C’est dans ce contexte qu’intervient Giovanni Donzelli, responsable organisationnel de Fratelli d’Italia, en affirmant clairement : « J’exclus la possibilité d’une interruption anticipée de l’actuel gouvernement Meloni ».

La question d’un éventuel remaniement reste cependant plus nuancée et reste en retrait. « Il se peut qu’un ministre du Tourisme arrive, étant donné qu’il y a eu des démissions. Nous n’avons jamais déployé de drapeaux, nous verrons: le Président de la République le nommera, après avoir consulté le Premier ministre, comme l’exige la Constitution. Faire toute autre réflexion de ma part serait incorrect et constituerait un manque de grammaire institutionnelle », précise Donzelli.

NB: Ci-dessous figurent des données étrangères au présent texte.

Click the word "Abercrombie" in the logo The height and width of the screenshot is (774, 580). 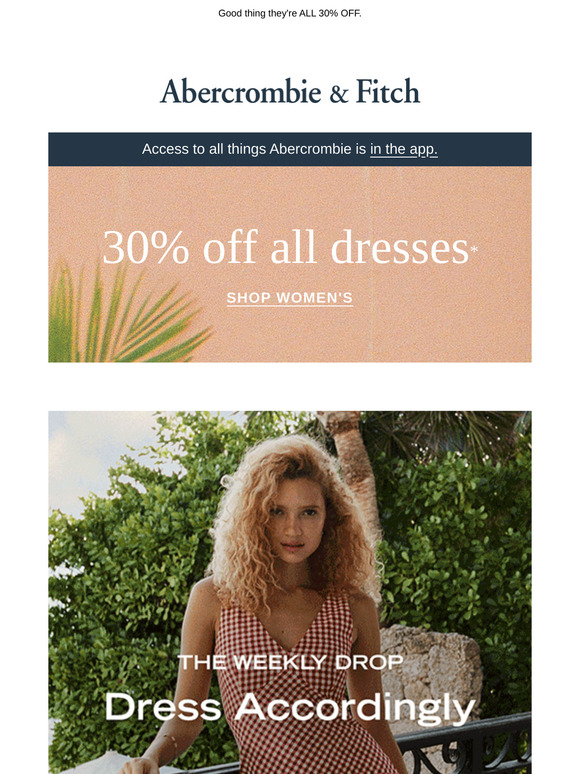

Dans le même temps, Fratelli d’Italia rejette l’idée d’une démarche parlementaire pour relancer l’action de l’exécutif : « Il n’est pas nécessaire de redéfinir une quelconque ligne gouvernementale. L’opposition demande à chaque éternuement la présence de Meloni au Parlement. Je crois qu’elle doit continuer à faire ce qu’elle fait très bien : le moment international est très délicat et il est important qu’elle se concentre sur les dossiers qui concernent les Italiens ».

La Ligue arrive aussi pour renforcer le message d’unité. « Une confiance totale en Giorgia Meloni et dans toute l’équipe gouvernementale », a déclaré Salvini lors d’un meeting du parti via Bellerio à Milan, réitérant que « la Ligue est et sera toujours loyale et responsable ».

Pendant ce temps, depuis le Palazzo Chigi, le premier ministre aborde directement les dossiers prioritaires, à commencer par la sécurité. « C’est dans cette direction que le gouvernement continuera d’avancer : plus d’outils pour garantir la sécurité de tous et plus de protection pour ceux qui souhaitent manifester pacifiquement », a écrit dimanche le Premier ministre sur les réseaux sociaux. Une ligne qui, dans les intentions de la majorité, sert également à éloigner les fantômes des premiers scrutins, en les confinant – du moins pour l’instant – à l’arrière-plan de la politique.